All that day he could settle to nothing, but mooned about the house, getting in the way of Miss Simpson, who had planned to turn out his room. Next day, in town, he looked at Wandesforde the married man with new curiosity. He did not in the least want to unbosom himself; but he would have liked to extract confidences from somebody who had been through it all before. Wandesforde, however, was not given to making confidences, and if ever he had been driven into speech his partner was the last man he would have chosen to receive his outpourings. He put down Denis's unusual silence to his liver, and genially advised him to take more exercise—that venerable joke, which always seems so good to the maker and so poor to the recipient!
That night Denis lay awake, building castles in the air. Dorothea had told him all her sad little story as far as her marriage, one squally day when they were sheltering in the hangar; he set up in his heart a shrine of protective love and reverence and worshiped her there, his little lady of the sorrows—Dorothea, with a heart full of black hate! Yet Denis was not blind. He saw one side of her clearly enough, and was ready to own with tender indulgence that she had plenty of endearing imperfections, of small gray faults; but of the other side, the dark half of the moon, she had shown him nothing, and how was he to divine it? With him, indeed, she was what he believed her: true to her true self,[Pg 123] since but for her starved girlhood Dorothea would never have learned to hate. He scarcely dared hope she loved him yet, though he had a shy confidence that he would win her in the end; but he meant to ask her at once, that very day when she came for her lesson. He was up and out at six o'clock, among pearly mists, and saw the sun rise in rose and gold over meadows spread with the thin silver of the frost. Then he came in to breakfast, took up his letters, and met his first check. There was a note from Miss Byrd to say they could not come.
She wrote for Dorothea, whose hand was troubling her again; perhaps she had strained it yesterday; at any rate, she thought best not to use it at present. But would Mr. Merion-Smith come to tea with them to-morrow after church instead? She hoped this would be convenient and that they might have the pleasure of his company, and she was his very sincerely, Mary Anne Byrd. Denis's face, which had darkened, cleared again; after all, it was not such a bad thing. Better say what he had to say in a drawing-room than shout it through the hum of a propeller.

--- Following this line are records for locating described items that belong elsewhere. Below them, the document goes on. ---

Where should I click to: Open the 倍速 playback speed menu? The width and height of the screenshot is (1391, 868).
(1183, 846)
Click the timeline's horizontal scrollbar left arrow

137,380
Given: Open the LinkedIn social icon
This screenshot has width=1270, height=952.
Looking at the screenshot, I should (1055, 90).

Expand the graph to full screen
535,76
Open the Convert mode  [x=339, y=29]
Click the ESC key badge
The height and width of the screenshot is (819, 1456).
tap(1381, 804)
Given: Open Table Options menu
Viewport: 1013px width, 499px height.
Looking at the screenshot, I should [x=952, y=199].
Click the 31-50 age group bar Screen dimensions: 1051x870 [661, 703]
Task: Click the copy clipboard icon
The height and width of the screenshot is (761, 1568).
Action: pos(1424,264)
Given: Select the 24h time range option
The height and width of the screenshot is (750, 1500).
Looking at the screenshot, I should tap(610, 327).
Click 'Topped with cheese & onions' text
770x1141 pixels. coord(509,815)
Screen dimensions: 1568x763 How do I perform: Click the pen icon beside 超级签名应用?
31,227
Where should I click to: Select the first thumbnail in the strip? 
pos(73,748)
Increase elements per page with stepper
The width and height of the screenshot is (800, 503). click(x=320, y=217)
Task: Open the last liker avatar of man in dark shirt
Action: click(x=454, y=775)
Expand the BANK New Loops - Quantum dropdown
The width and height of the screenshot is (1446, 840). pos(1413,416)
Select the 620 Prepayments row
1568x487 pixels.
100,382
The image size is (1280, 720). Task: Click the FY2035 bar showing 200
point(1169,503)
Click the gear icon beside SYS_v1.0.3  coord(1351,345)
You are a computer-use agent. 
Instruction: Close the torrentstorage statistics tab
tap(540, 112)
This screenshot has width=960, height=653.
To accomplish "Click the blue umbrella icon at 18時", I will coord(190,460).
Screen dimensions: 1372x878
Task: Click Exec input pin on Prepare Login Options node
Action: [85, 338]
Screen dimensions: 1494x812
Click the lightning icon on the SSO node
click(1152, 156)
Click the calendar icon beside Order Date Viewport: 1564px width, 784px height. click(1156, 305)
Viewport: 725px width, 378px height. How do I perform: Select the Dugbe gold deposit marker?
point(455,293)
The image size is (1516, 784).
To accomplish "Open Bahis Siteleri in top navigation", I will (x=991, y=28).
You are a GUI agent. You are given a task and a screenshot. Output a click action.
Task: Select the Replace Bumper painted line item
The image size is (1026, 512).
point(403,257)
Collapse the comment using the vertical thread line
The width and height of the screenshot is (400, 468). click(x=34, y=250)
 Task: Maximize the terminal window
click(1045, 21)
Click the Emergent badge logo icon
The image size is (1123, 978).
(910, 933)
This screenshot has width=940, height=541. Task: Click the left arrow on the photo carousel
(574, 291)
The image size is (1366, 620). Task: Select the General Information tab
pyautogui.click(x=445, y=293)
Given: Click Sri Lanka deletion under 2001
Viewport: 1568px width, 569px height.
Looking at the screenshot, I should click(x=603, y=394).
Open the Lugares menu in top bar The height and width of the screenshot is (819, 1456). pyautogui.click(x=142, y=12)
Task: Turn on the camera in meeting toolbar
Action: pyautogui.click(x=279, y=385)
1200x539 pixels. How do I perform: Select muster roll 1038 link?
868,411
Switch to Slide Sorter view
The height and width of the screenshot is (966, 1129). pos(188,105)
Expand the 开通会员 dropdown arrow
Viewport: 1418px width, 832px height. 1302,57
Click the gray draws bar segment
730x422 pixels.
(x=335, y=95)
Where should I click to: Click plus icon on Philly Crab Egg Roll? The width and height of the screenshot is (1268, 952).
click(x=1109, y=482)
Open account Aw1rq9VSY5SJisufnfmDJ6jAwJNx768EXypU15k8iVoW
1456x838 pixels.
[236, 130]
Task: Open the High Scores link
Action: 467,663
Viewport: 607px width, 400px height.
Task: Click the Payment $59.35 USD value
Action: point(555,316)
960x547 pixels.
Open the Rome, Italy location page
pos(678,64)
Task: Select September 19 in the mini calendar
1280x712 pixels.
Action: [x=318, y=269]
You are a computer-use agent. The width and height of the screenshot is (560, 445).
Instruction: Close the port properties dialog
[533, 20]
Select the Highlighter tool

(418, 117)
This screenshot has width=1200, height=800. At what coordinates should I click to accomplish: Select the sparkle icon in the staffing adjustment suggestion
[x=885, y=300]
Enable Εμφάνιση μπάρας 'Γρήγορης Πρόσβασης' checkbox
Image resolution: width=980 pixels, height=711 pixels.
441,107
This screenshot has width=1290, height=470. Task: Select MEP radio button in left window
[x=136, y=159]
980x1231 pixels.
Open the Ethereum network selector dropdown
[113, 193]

He went to afternoon church, and listened to the Evangelical vicar's sermon on Christian evidences, which he seemed to rest mainly on the fact that there have been martyrs for the faith (a proposition over which Denis knit his brows, though he could not imagine that the congregation then present was liable to have its faith upset by faulty logic); and when the choir of little girls recited the General Thanksgiving, he recited it with them, in great seriousness and devotion. Coming out into the sunny white road, with the ink-blue sea on one hand, the grayish cliff grass on the other, he walked down to Dorothea's bungalow—the one bungalow of Bredon, which he already knew sufficiently well, having lived there for several years himself. The car was at the door; he paused to look over it before he rang the bell.
Miss Byrd received him in the drawing-room, and for the first half-hour entertained him alone; a tall, slim woman with a complexion of wrinkled ivory, gentle and dignified and intelligent. As a teacher she had been subject to storms[Pg 124] of nervous anger, for which she was not too proud to apologize, even to a pupil; it was an incident of this sort which had stamped her indelibly in Dorothea's affections. Always a little shy of Denis, to-day she seemed in a state of nervous tremor; her hands were shaking as she arranged and rearranged the cozy, and wondered for the tenth time what could be keeping Dot. Denis, who had one manner for the mighty and another for the humble and meek, set himself to soothe her alarms. He was just succeeding when the door unclosed and the truant swept in.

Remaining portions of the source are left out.